By putting employees on top of the pyramid, an organization can hold on to talent while strengthening relationships with customers.
By putting employees on top of the pyramid, an organization can hold on to talent while strengthening relationships with customers.
When I became president of global IT services firm HCL Technologies in 2005, the company was in a perilous situation. We were growing at a brisk pace — as high as 30 percent annual revenue increase — but even so were steadily losing market share to our competitors. Although many employees chose to look at the glass as half full, many of the most talented ones sensed we were headed for trouble and were making tracks for other companies. This combination of slowing growth and accelerating employee attrition worried me, as well as members of the management team, and I knew that something had to be done.

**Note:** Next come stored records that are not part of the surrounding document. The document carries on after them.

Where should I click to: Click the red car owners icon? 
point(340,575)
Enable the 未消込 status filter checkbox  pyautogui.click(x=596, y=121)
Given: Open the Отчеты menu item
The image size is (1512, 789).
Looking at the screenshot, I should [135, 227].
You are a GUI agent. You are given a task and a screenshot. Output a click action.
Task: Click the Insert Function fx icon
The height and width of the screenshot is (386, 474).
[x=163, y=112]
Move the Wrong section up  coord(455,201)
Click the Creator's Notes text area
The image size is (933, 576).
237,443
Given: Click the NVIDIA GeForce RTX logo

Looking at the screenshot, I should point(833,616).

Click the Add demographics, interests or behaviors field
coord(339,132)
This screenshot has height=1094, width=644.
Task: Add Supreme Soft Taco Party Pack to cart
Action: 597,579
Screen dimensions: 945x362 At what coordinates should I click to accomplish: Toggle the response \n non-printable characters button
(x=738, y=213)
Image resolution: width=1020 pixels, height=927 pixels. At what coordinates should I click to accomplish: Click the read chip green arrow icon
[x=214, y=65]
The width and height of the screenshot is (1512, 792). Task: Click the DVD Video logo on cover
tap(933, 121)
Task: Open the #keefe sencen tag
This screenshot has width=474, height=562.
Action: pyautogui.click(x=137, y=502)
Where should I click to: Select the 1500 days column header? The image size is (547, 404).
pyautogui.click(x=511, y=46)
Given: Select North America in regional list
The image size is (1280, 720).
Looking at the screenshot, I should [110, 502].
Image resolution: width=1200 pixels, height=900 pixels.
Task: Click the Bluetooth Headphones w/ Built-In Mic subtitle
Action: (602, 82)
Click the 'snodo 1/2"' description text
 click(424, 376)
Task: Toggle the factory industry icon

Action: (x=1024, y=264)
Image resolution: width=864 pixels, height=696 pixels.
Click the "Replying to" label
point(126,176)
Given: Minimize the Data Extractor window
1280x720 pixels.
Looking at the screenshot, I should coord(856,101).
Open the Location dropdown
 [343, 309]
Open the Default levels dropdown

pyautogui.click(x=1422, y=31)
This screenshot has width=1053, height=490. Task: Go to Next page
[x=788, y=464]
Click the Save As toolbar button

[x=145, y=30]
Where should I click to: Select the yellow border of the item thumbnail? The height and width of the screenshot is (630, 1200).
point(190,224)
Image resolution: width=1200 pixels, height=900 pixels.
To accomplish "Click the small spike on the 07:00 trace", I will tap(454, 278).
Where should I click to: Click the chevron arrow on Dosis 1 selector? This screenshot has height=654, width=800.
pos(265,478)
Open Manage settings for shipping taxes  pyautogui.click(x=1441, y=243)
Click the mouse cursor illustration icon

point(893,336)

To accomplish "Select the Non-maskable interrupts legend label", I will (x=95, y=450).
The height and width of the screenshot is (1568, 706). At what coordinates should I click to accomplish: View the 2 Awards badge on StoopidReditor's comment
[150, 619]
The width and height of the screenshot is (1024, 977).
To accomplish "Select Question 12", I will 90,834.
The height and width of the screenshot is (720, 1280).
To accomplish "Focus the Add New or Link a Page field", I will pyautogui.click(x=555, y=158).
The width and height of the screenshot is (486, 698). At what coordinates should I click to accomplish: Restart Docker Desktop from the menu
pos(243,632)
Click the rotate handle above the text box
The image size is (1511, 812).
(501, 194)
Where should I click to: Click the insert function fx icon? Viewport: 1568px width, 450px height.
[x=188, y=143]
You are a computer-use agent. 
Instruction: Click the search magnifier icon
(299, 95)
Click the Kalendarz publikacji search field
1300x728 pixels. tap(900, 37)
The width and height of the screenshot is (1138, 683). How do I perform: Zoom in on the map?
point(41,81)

That something evolved into two initiatives. First, a revised and radical business strategy, providing end-to-end IT solutions to create partnerships with global customers, rather than discrete solutions on a short-term contract basis. Second, a management approach that came to be called Employees First, Customers Second. The central tenet is that management’s main responsibility is to do everything they can to maximize the efforts of employees who work in the value zone — the interface between employee and customer where genuine value is created.
Over a period of five years, the combination of our changed strategy and management approach produced results. We increased revenues even during the recession. We stemmed the outward flow of good employees. We increased the size of our typical contract and strengthened relationships with customers. We increased employee satisfaction scores. This article offers an overview of how we accomplished this transformation.
First, a word about strategy. In our knowledge-based economy, traditional paths to corporate growth such as product and service innovations are no longer as reliable as they once were. Few companies are able to produce a steady stream of product improvements, let alone real breakthroughs, to fuel significant growth and achieve or maintain market leadership. Few of us can achieve the sustained innovation and marketing genius of an Apple or a Google. Although new for us, the strategy of providing end-to-end IT services to create long-term partnerships with customers was the way the industry was going. We would still have to differentiate ourselves and gain a competitive advantage. The obvious solution was to focus on the “how” of our service offering: execution.